Directions for this task: Your answer should be the records below, written out exactly.

Supplied data START

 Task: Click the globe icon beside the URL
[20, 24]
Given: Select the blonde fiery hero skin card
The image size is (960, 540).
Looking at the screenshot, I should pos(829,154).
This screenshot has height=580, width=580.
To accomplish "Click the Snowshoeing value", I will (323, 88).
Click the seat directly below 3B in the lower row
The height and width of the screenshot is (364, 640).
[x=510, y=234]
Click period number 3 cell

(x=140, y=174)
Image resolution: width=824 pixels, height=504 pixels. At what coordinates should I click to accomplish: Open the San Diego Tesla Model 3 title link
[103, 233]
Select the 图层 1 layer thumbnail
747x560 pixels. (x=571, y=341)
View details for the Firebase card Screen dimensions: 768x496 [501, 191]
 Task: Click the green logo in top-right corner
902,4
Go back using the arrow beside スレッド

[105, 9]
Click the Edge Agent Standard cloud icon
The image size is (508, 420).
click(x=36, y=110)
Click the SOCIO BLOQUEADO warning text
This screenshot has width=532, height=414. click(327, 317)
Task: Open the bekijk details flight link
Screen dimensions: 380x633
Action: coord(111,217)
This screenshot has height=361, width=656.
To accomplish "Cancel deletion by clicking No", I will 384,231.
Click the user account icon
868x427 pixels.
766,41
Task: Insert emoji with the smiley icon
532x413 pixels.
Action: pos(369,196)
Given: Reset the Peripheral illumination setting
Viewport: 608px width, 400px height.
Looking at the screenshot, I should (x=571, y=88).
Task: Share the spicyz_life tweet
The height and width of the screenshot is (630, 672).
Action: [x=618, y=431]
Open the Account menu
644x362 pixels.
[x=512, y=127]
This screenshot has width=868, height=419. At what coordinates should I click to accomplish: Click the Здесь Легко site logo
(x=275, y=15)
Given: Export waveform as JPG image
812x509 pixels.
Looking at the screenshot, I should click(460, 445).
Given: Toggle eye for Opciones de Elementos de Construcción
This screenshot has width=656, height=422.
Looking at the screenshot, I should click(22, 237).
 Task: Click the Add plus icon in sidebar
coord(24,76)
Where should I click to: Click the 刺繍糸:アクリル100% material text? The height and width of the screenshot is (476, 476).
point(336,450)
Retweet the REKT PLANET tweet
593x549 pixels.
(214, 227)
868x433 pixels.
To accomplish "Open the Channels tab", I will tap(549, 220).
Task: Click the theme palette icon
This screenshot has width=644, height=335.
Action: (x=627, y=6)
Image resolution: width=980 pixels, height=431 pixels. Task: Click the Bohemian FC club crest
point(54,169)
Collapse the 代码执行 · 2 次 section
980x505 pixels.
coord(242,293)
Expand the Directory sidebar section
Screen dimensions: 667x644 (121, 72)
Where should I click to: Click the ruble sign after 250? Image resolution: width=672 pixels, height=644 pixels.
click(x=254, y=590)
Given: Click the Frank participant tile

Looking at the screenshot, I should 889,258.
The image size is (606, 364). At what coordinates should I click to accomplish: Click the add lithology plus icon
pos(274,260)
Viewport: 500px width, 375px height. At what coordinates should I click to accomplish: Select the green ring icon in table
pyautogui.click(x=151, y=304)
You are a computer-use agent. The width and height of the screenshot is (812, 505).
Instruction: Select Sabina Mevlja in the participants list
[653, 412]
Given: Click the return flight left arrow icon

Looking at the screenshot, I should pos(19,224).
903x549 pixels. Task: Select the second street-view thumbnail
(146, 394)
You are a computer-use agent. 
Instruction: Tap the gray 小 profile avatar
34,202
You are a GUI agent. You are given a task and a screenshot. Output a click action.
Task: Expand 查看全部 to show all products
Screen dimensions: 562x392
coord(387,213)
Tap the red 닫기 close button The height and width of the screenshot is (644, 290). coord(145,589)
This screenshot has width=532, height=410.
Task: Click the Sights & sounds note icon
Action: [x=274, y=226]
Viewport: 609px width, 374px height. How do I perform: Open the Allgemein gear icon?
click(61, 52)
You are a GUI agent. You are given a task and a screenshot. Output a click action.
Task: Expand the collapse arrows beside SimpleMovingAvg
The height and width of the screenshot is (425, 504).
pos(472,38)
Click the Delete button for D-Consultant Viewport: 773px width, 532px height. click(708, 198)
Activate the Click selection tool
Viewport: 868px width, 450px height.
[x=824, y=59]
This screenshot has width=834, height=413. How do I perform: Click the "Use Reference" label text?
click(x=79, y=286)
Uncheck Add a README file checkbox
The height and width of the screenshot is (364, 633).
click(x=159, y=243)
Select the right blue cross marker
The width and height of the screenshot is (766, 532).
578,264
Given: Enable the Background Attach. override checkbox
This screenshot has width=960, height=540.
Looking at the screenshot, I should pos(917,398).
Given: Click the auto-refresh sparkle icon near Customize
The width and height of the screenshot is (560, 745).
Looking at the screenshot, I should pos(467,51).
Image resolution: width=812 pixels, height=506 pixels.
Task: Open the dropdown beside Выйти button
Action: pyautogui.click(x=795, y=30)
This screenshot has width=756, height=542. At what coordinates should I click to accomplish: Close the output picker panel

Supplied data END

Reply to the task:
 Task: Click the globe icon beside the URL
[20, 24]
Given: Select the blonde fiery hero skin card
The image size is (960, 540).
Looking at the screenshot, I should pos(829,154).
This screenshot has height=580, width=580.
To accomplish "Click the Snowshoeing value", I will (323, 88).
Click the seat directly below 3B in the lower row
The height and width of the screenshot is (364, 640).
[x=510, y=234]
Click period number 3 cell

(x=140, y=174)
Image resolution: width=824 pixels, height=504 pixels. At what coordinates should I click to accomplish: Open the San Diego Tesla Model 3 title link
[103, 233]
Select the 图层 1 layer thumbnail
747x560 pixels. (x=571, y=341)
View details for the Firebase card Screen dimensions: 768x496 [501, 191]
 Task: Click the green logo in top-right corner
902,4
Go back using the arrow beside スレッド

[105, 9]
Click the Edge Agent Standard cloud icon
The image size is (508, 420).
click(x=36, y=110)
Click the SOCIO BLOQUEADO warning text
This screenshot has width=532, height=414. click(327, 317)
Task: Open the bekijk details flight link
Screen dimensions: 380x633
Action: coord(111,217)
This screenshot has height=361, width=656.
To accomplish "Cancel deletion by clicking No", I will 384,231.
Click the user account icon
868x427 pixels.
766,41
Task: Insert emoji with the smiley icon
532x413 pixels.
Action: pos(369,196)
Given: Reset the Peripheral illumination setting
Viewport: 608px width, 400px height.
Looking at the screenshot, I should (x=571, y=88).
Task: Share the spicyz_life tweet
The height and width of the screenshot is (630, 672).
Action: [x=618, y=431]
Open the Account menu
644x362 pixels.
[x=512, y=127]
This screenshot has width=868, height=419. At what coordinates should I click to accomplish: Click the Здесь Легко site logo
(x=275, y=15)
Given: Export waveform as JPG image
812x509 pixels.
Looking at the screenshot, I should click(460, 445).
Given: Toggle eye for Opciones de Elementos de Construcción
This screenshot has width=656, height=422.
Looking at the screenshot, I should click(22, 237).
 Task: Click the Add plus icon in sidebar
coord(24,76)
Where should I click to: Click the 刺繍糸:アクリル100% material text? The height and width of the screenshot is (476, 476).
point(336,450)
Retweet the REKT PLANET tweet
593x549 pixels.
(214, 227)
868x433 pixels.
To accomplish "Open the Channels tab", I will tap(549, 220).
Task: Click the theme palette icon
This screenshot has width=644, height=335.
Action: (x=627, y=6)
Image resolution: width=980 pixels, height=431 pixels. Task: Click the Bohemian FC club crest
point(54,169)
Collapse the 代码执行 · 2 次 section
980x505 pixels.
coord(242,293)
Expand the Directory sidebar section
Screen dimensions: 667x644 (121, 72)
Where should I click to: Click the ruble sign after 250? Image resolution: width=672 pixels, height=644 pixels.
click(x=254, y=590)
Given: Click the Frank participant tile

Looking at the screenshot, I should 889,258.
The image size is (606, 364). At what coordinates should I click to accomplish: Click the add lithology plus icon
pos(274,260)
Viewport: 500px width, 375px height. At what coordinates should I click to accomplish: Select the green ring icon in table
pyautogui.click(x=151, y=304)
You are a computer-use agent. The width and height of the screenshot is (812, 505).
Instruction: Select Sabina Mevlja in the participants list
[653, 412]
Given: Click the return flight left arrow icon

Looking at the screenshot, I should pos(19,224).
903x549 pixels. Task: Select the second street-view thumbnail
(146, 394)
You are a computer-use agent. 
Instruction: Tap the gray 小 profile avatar
34,202
You are a GUI agent. You are given a task and a screenshot. Output a click action.
Task: Expand 查看全部 to show all products
Screen dimensions: 562x392
coord(387,213)
Tap the red 닫기 close button The height and width of the screenshot is (644, 290). coord(145,589)
This screenshot has width=532, height=410.
Task: Click the Sights & sounds note icon
Action: [x=274, y=226]
Viewport: 609px width, 374px height. How do I perform: Open the Allgemein gear icon?
click(61, 52)
You are a GUI agent. You are given a task and a screenshot. Output a click action.
Task: Expand the collapse arrows beside SimpleMovingAvg
The height and width of the screenshot is (425, 504).
pos(472,38)
Click the Delete button for D-Consultant Viewport: 773px width, 532px height. click(708, 198)
Activate the Click selection tool
Viewport: 868px width, 450px height.
[x=824, y=59]
This screenshot has width=834, height=413. How do I perform: Click the "Use Reference" label text?
click(x=79, y=286)
Uncheck Add a README file checkbox
The height and width of the screenshot is (364, 633).
click(x=159, y=243)
Select the right blue cross marker
The width and height of the screenshot is (766, 532).
578,264
Given: Enable the Background Attach. override checkbox
This screenshot has width=960, height=540.
Looking at the screenshot, I should pos(917,398).
Given: Click the auto-refresh sparkle icon near Customize
The width and height of the screenshot is (560, 745).
Looking at the screenshot, I should pos(467,51).
Image resolution: width=812 pixels, height=506 pixels.
Task: Open the dropdown beside Выйти button
Action: pyautogui.click(x=795, y=30)
This screenshot has width=756, height=542. At what coordinates should I click to accomplish: Close the output picker panel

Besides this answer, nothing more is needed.